— TASK STATEMENT —
For this task, extract exactly the lines of the data below, from the line containing "The width and height of the screenshot is (1247, 879)." through the last one, with pictures left out.

Saved data entries
--- --- ---

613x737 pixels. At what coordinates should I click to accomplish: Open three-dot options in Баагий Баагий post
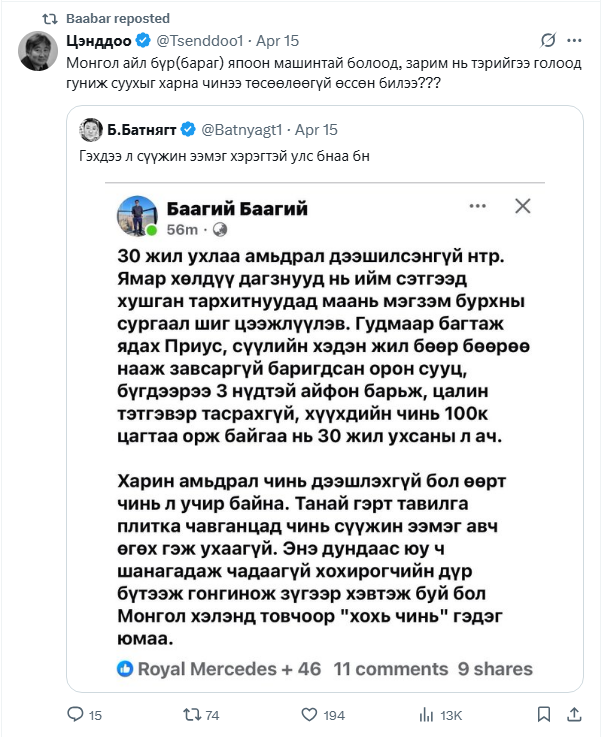[x=478, y=206]
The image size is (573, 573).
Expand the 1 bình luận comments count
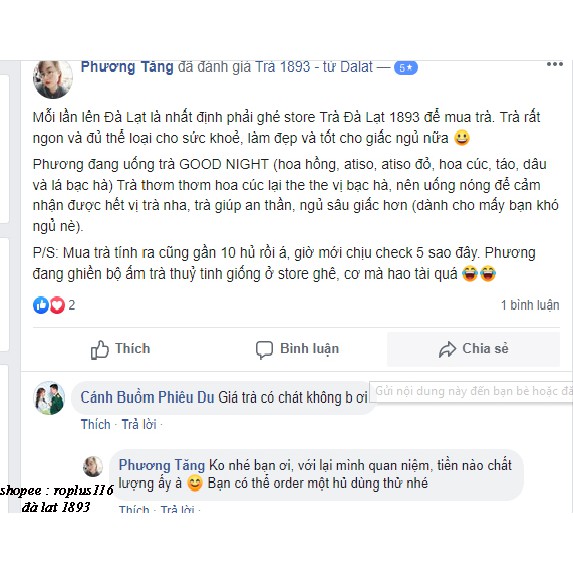click(530, 305)
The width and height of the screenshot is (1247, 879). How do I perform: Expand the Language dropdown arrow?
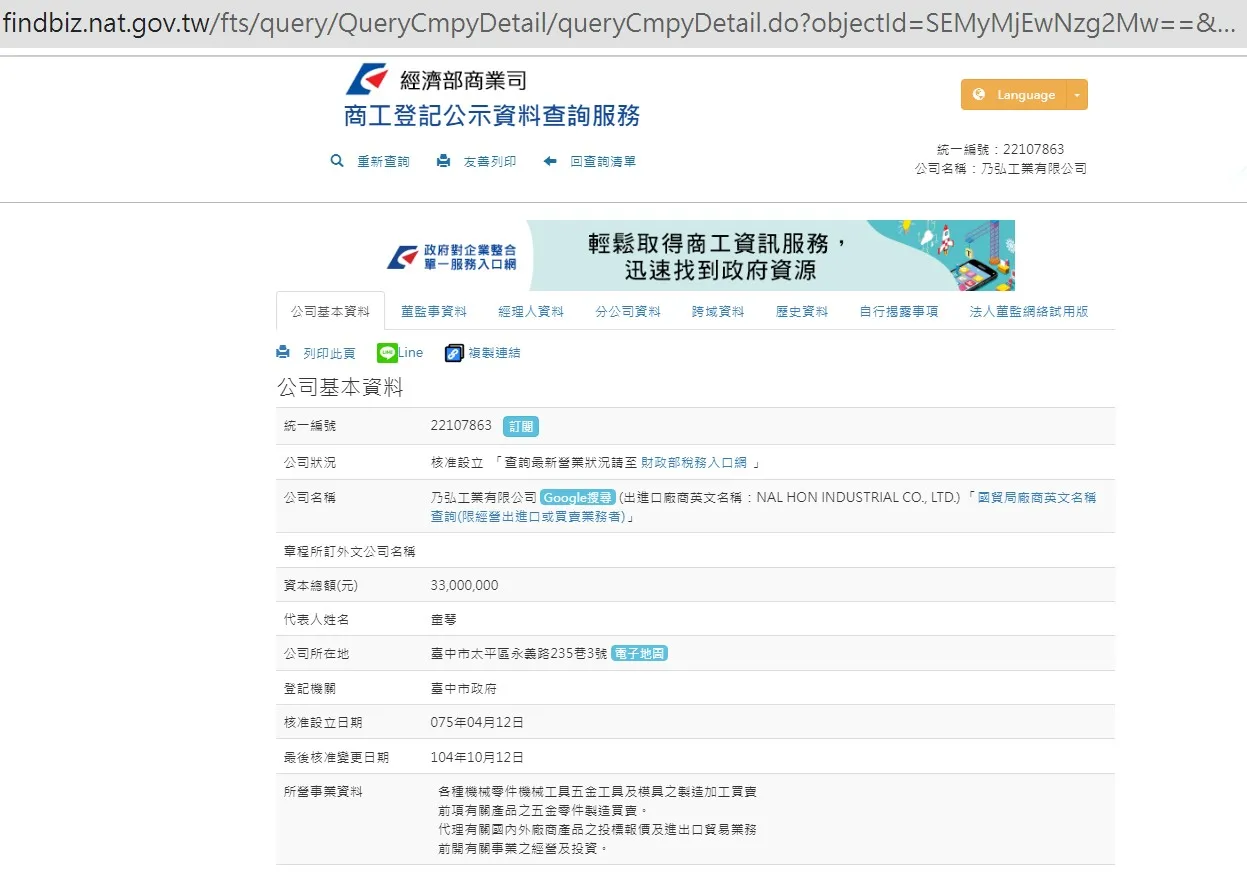[x=1077, y=95]
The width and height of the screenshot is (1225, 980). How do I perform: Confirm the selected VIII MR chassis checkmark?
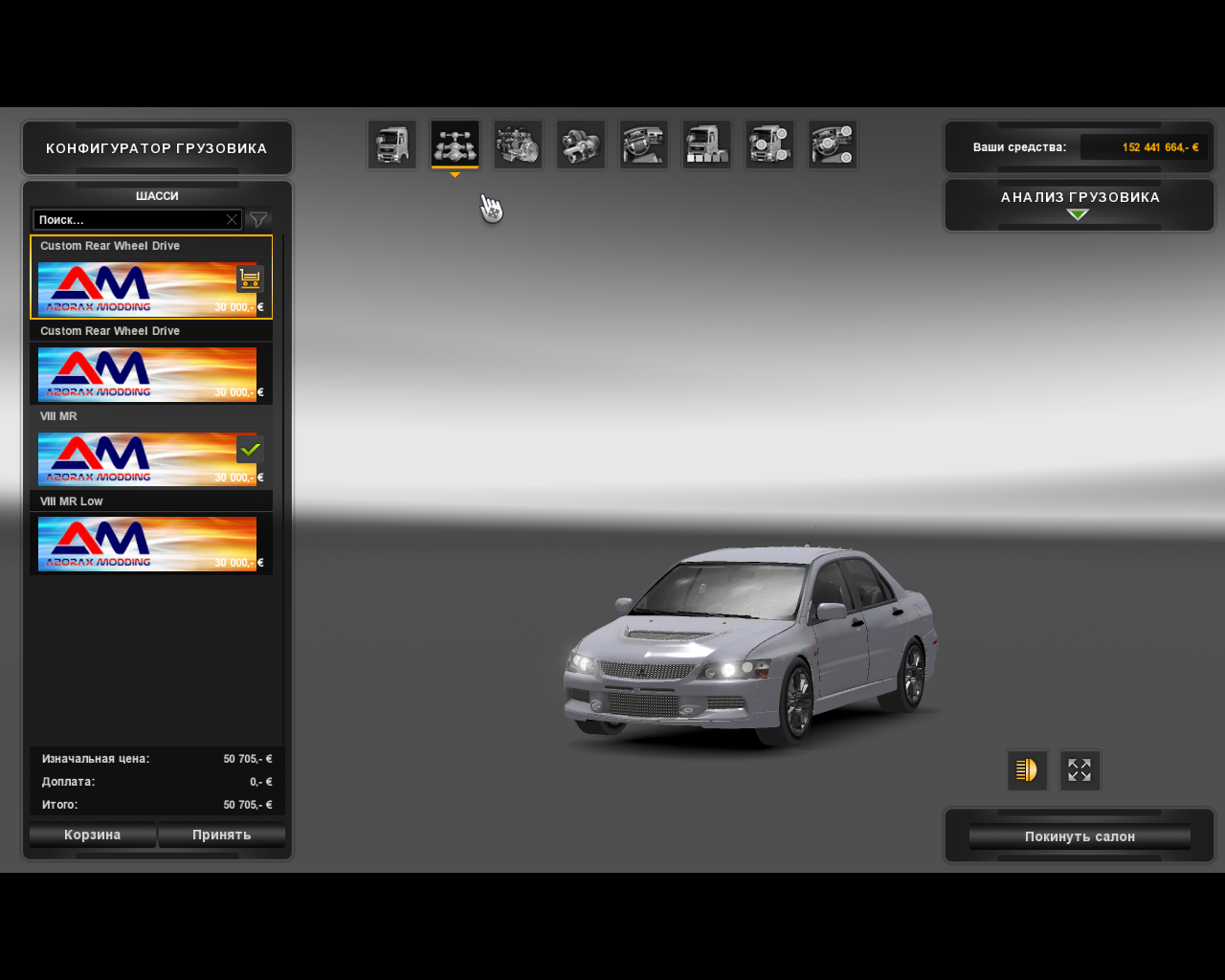pos(249,447)
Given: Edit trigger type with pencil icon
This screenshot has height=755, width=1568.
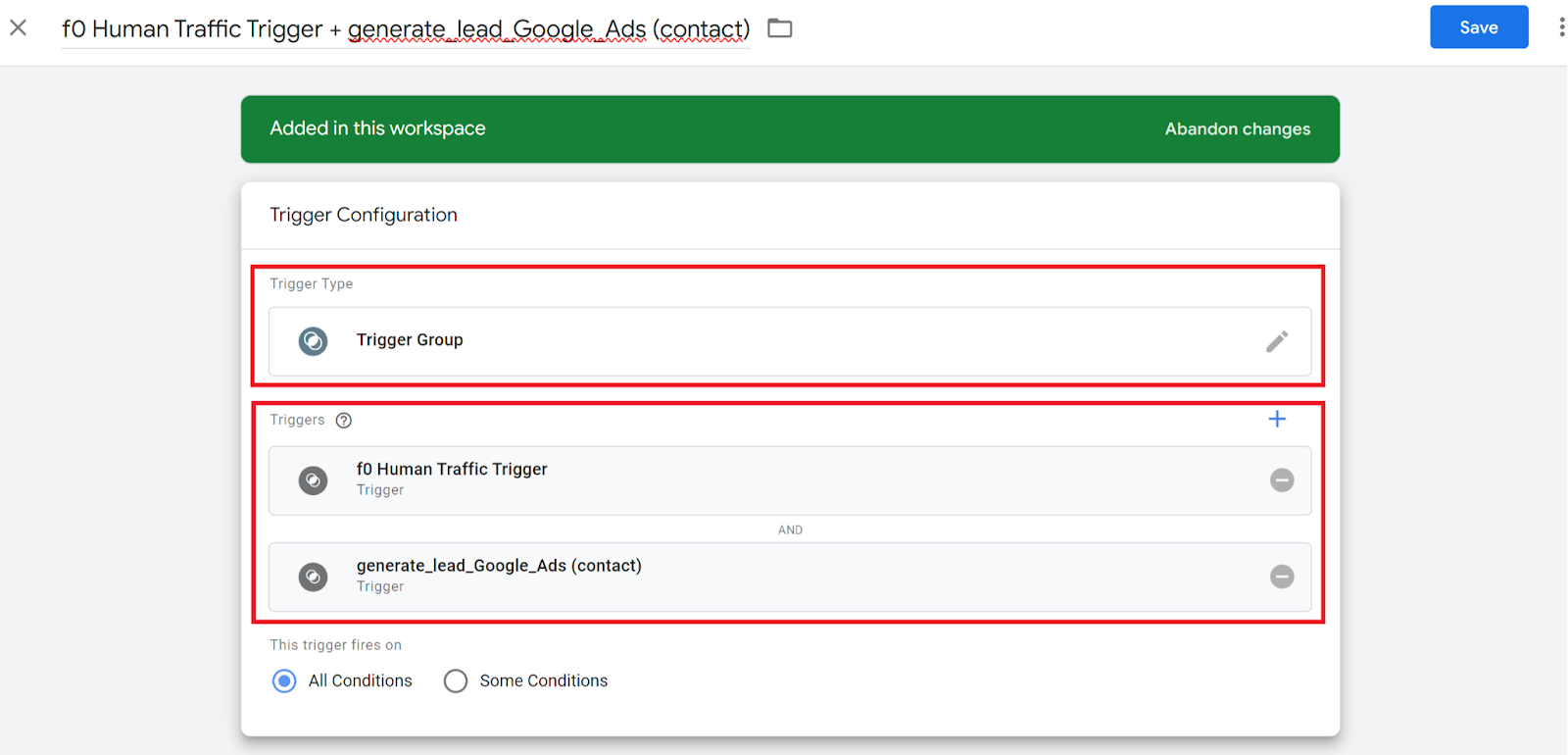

--- --- ---

— RESPONSE TO THIS TASK —
The width and height of the screenshot is (1247, 879). How do I perform: Expand the Language dropdown arrow?
[x=1077, y=95]
The width and height of the screenshot is (1225, 980). How do I perform: Confirm the selected VIII MR chassis checkmark?
pos(249,447)
Given: Edit trigger type with pencil icon
This screenshot has height=755, width=1568.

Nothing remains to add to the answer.